In Future Attempts to Hearsplain, a cartoonish hand is sketched in the center of the paper, held in a closed fist with the pointer finger up. A single line bounces from one side of the drawing to the other, dipping into a downward point that touches the finger’s top. Offset to the right, above the drawing of the line and the finger, the words “FUTURE ATTEMPTS TO HEARSPLAIN” are written in all caps in the same thick charcoal. The words extend farther toward the right edge of the paper than the line does. There are smudges and smears near where the arching line starts on the left side of the page. These are unintentional marks that occur while the artist is drawing. The finger, coupled with the word “Hearsplain” in the title of the work, implies a hearing person interjecting or offering unwelcome communication. 

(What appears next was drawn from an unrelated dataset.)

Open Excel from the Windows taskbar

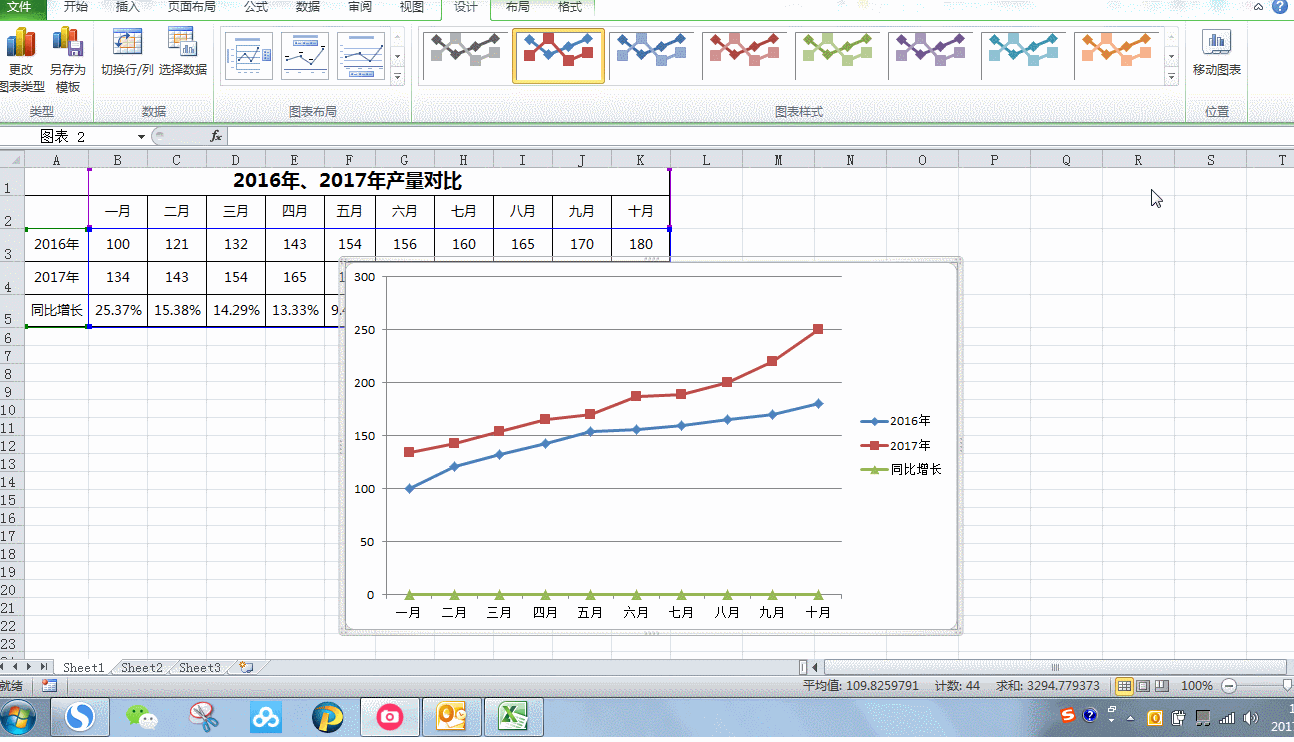click(x=513, y=716)
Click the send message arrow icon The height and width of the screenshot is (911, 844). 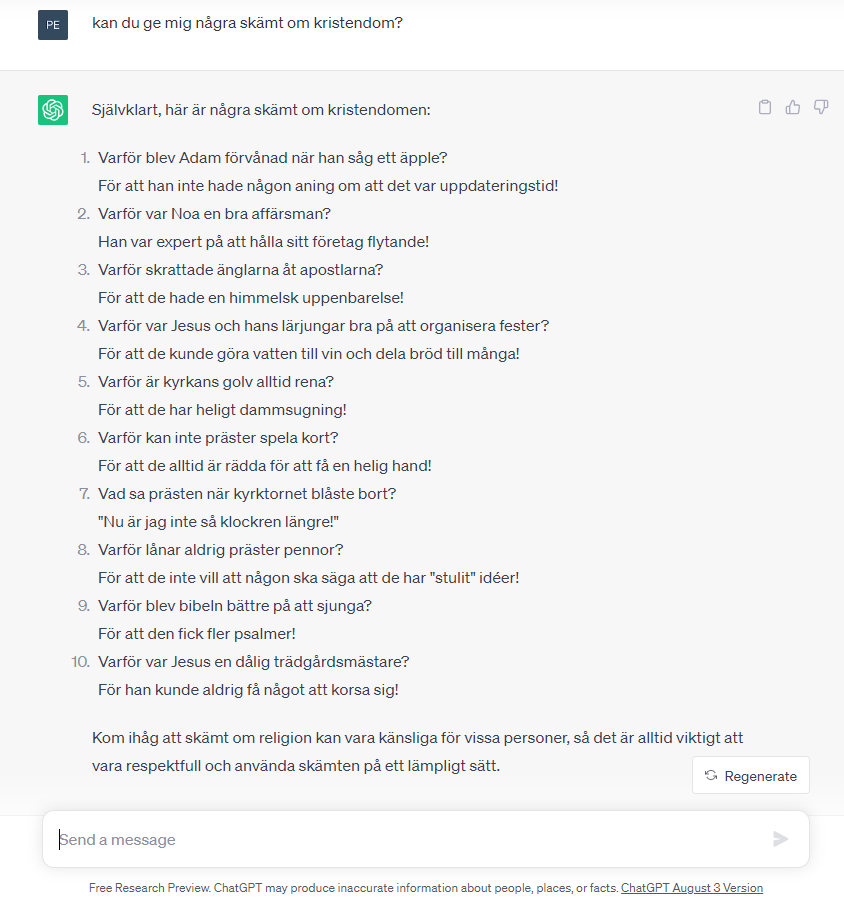point(781,838)
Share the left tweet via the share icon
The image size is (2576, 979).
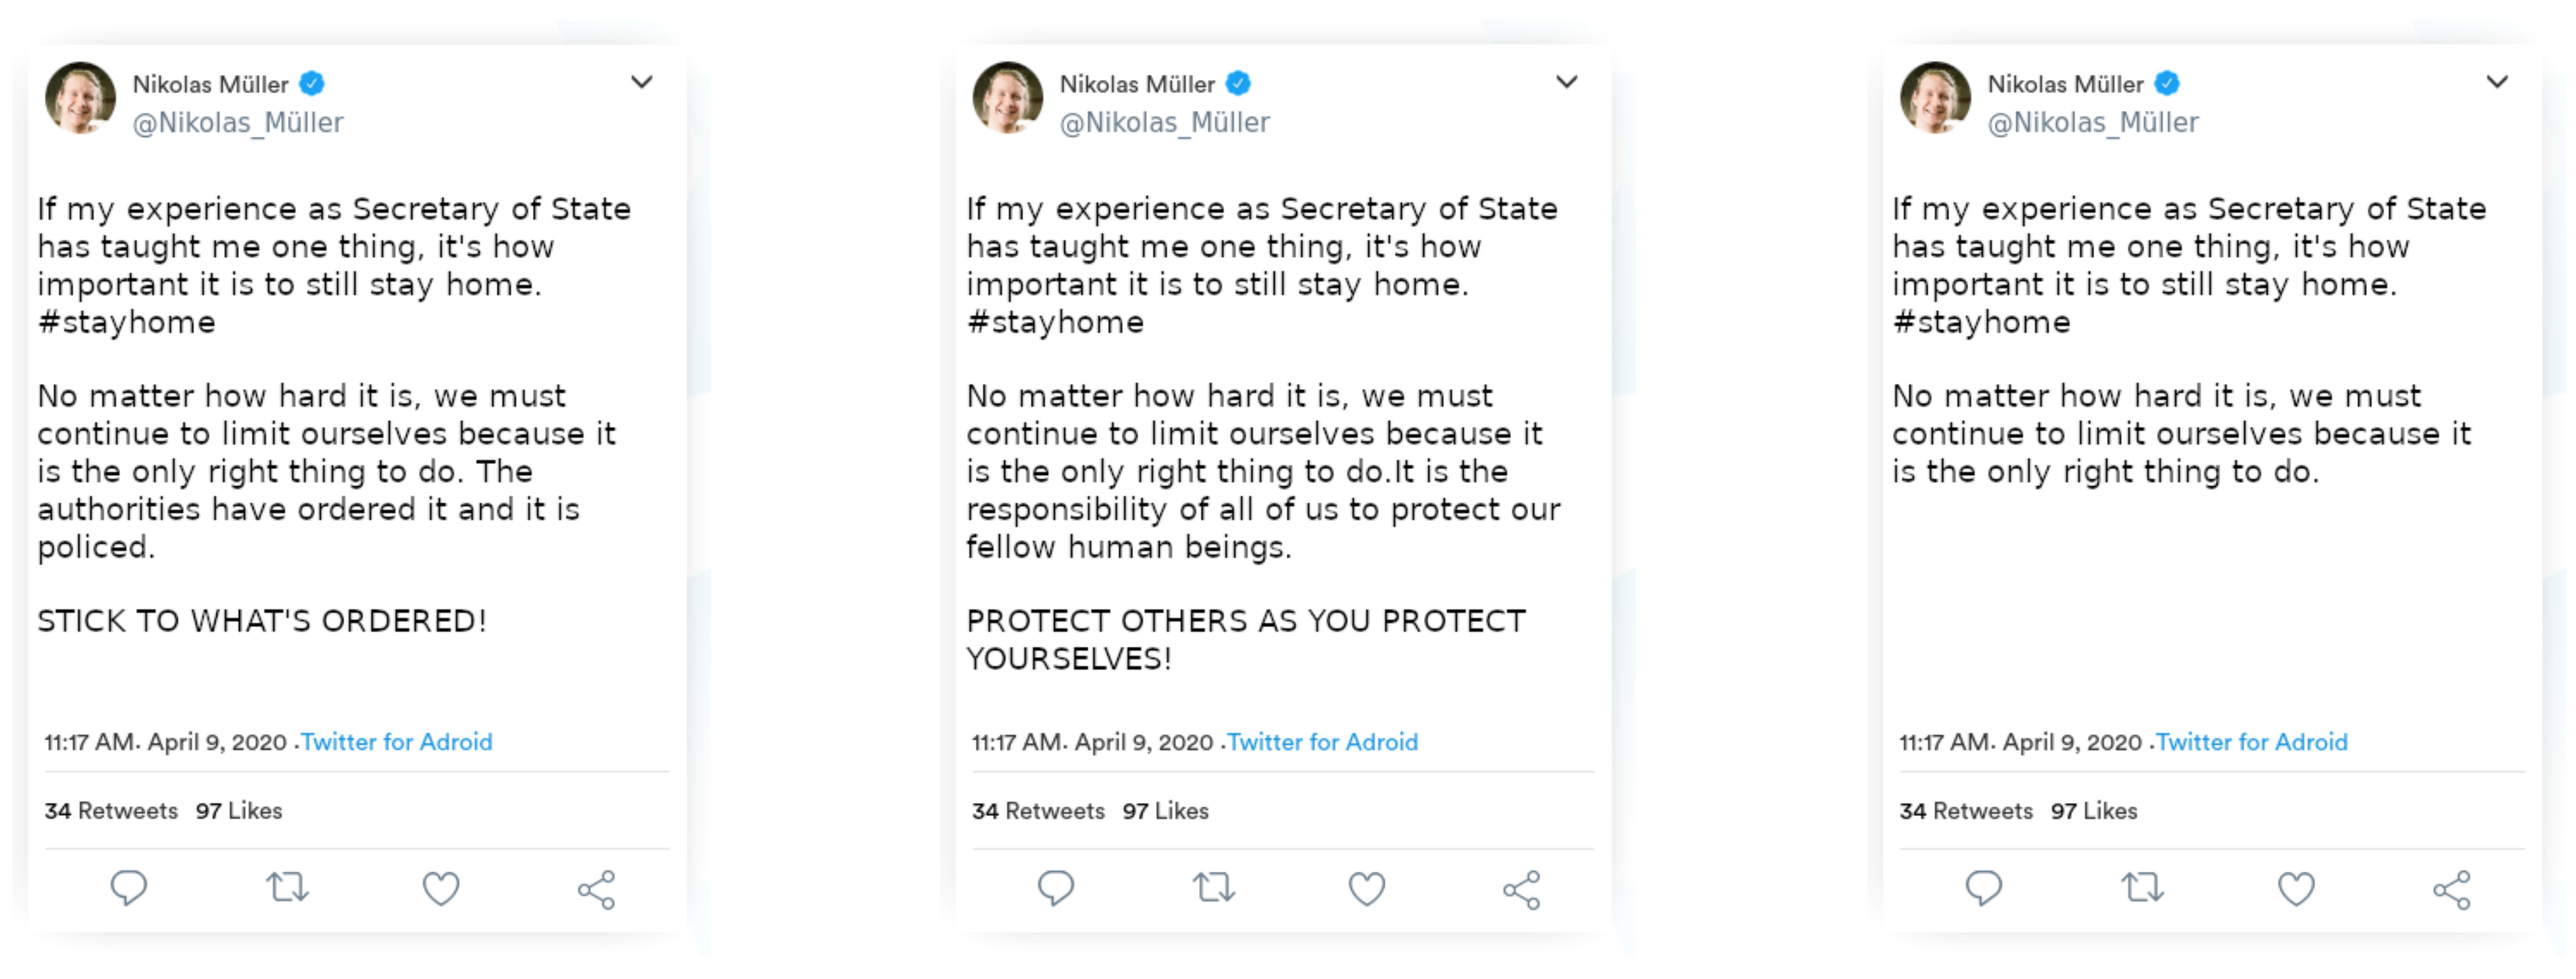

In another drawing in the group, titled Too Much Future, the same bouncing double arch is rendered in thick black chunky lines, taking up almost half the composition. The top of the left arc begins three quarters up the left side of the page, curving toward the center where the line launches back up and roundly arches toward the bottom right corner, ending nearly halfway up the right side of the page. The negative space in this drawing is far from bright and pristine; rather, it is smudged to a nearly uniform dingy gray due to the amount of charcoal medium in the arches. “TOO MUCH FUTURE” is handwritten in all-caps in the center of the page, above the sharp meeting point of the two thick lines. The phrase has been written in a somewhat small size, which makes it almost demure in contrast to the overwhelming size and saturation of the arches below it. These size differentials coupled with the existential weight of the phrase “too much future” result in an almost comical tension within this drawing. The chunkiness of the otherwise-thin line describing the sign for “future” here illustrates the concept of “too much” in the drawing’s title. An iteration of this work was on view as a Whitney billboard project in 2018.